And, the sum represents only 0.3 percent of the year's failed mergers.

Still, individual corporations took sizable hits relative to their budgets.

A Look Back

Pfizer Inc. PFE paid Allergan plc Ordinary Shares AGN $150 million in April after their $152 billion deal deteriorated. Changes to U.S. tax regulations eliminated potential financial advantages, and Pfizer’s retreat ultimately cost about 10 percent of its $1.3 billion third-quarter net income.

When the Federal Trade Commission blocked the $6.3 billion merger of Staples, Inc. SPLS and Office Depot Inc ODP, Staples shelled out $250 million in termination fees. Staples’ payment surpassed its third-quarter GAAP net income by more than $70 million and equaled just under 25 percent of the company’s $1.1 billion quarterly operating expenses.
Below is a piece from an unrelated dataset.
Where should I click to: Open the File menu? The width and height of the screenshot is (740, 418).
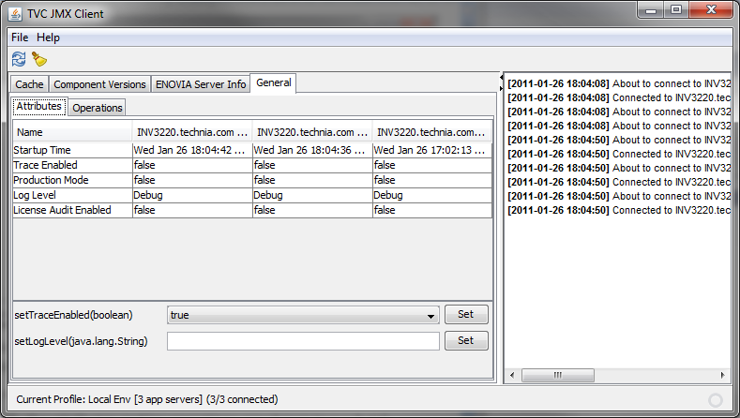[x=20, y=37]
Halliburton Company HAL's fees tallied $3.5 billion after it terminated talks with Baker Hughes Incorporated BHI in May. The $35 billion deal was stymied by government regulators on an antitrust basis, and Halliburton’s termination penalty nearly equated the company’s $3.7 billion third-quarter operating costs. The sum was just short of Halliburton’s $3.8 billion quarterly revenue.

Company stocks appeared unharmed, though, as they rose about $16 since the May payment.

While Staples and Pfizer have seen tumultuous stock trends since their failed deals, both shares now rest near their pre-settlement prices.